**APPLY WHAT YOU READ**:
a – In the Sewickley Bridge text, how long is the current bridge's center span?
b – Reproduce the Sewickley Bridge text word for word between "The Sewickley Bridge" and "Department of Transportation.", inclusive.

**SUPPLIED TEXT**:
● ● ● ● ● ● ●

Bridge over the Ohio River

The Sewickley Bridge is a steel continuous truss bridge spanning the Ohio River between Sewickley and Moon Township, Pennsylvania, carrying State Route 4025 and the Orange Belt. It was built by American Bridge Company and opened on October 21, 1981.

==History and architectural features==
The current bridge is the second bridge to occupy the site; the original Sewickley Bridge opened on September 19, 1911, after twenty-six months of construction.

Using lattice-beam cantilever truss design, the bridge was built by the Fort Pitt Bridge Works, and was officially named the Ohio River Bridge No. 1.

The current bridge's center span is 750 ft long; the side spans are each 375 ft long. The bridge deck contains two vehicle lanes and a pedestrian sidewalk. It crosses 73 ft above the river. It is owned by the Pennsylvania Department of Transportation.

By the late 1970s, the bridge had deteriorated badly. The bridge was closed for emergency repairs from January 30 to May 20, 1977, and also from January 11 to March 2, 1979. A replacement bridge was ordered; the design was completed in late 1979.

● ● ● ● ● ● ●

Saved data entries:

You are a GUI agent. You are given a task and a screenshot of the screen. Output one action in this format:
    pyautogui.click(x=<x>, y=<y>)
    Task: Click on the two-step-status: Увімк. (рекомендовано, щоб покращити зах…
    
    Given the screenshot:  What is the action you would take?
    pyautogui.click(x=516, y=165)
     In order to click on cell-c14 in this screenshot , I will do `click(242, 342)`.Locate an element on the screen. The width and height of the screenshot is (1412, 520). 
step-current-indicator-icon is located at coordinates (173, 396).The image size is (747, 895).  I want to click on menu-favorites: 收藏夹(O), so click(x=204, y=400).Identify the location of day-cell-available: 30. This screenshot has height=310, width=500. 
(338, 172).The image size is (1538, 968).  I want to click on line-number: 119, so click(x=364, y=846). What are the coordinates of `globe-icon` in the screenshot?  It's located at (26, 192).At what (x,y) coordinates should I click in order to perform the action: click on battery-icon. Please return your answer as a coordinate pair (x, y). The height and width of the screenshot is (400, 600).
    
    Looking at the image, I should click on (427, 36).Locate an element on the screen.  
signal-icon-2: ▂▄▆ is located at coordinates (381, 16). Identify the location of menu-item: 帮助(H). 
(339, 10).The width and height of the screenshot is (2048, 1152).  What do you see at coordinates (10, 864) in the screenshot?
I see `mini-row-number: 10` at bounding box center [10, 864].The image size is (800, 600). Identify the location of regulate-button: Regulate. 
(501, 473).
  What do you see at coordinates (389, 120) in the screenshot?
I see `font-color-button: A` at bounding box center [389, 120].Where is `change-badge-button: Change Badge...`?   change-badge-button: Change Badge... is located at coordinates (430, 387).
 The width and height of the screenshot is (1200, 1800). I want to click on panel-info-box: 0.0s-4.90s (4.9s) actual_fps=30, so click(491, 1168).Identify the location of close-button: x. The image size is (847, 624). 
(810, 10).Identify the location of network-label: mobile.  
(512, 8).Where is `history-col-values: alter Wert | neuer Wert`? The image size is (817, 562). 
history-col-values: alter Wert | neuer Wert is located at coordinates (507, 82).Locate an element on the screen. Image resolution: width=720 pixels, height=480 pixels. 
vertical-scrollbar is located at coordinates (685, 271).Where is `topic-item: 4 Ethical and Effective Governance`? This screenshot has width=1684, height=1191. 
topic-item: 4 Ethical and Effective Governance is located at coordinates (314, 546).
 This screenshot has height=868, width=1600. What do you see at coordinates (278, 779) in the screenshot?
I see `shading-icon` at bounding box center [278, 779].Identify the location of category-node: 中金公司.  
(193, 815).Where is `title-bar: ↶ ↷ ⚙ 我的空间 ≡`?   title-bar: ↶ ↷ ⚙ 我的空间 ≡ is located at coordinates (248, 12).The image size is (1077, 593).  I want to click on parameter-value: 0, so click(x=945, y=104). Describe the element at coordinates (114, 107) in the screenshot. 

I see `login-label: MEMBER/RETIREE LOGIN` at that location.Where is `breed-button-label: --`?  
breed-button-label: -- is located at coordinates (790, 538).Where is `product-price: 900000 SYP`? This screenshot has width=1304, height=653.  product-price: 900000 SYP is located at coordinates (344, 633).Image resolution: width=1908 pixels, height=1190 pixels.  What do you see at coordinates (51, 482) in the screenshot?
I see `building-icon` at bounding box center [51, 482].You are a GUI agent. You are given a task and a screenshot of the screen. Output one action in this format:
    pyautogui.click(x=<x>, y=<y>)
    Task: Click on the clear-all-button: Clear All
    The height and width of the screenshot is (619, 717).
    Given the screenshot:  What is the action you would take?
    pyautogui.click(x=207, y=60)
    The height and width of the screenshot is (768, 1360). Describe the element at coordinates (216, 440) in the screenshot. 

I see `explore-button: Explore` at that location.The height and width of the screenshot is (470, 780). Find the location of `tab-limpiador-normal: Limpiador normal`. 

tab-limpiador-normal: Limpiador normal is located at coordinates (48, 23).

● ● ● ● ● ● ●

**RESPONSES PER TASK**:
a – 750 ft

b –
The Sewickley Bridge is a steel continuous truss bridge spanning the Ohio River between Sewickley and Moon Township, Pennsylvania, carrying State Route 4025 and the Orange Belt. It was built by American Bridge Company and opened on October 21, 1981.

==History and architectural features==
The current bridge is the second bridge to occupy the site; the original Sewickley Bridge opened on September 19, 1911, after twenty-six months of construction.

Using lattice-beam cantilever truss design, the bridge was built by the Fort Pitt Bridge Works, and was officially named the Ohio River Bridge No. 1.

The current bridge's center span is 750 ft long; the side spans are each 375 ft long. The bridge deck contains two vehicle lanes and a pedestrian sidewalk. It crosses 73 ft above the river. It is owned by the Pennsylvania Department of Transportation.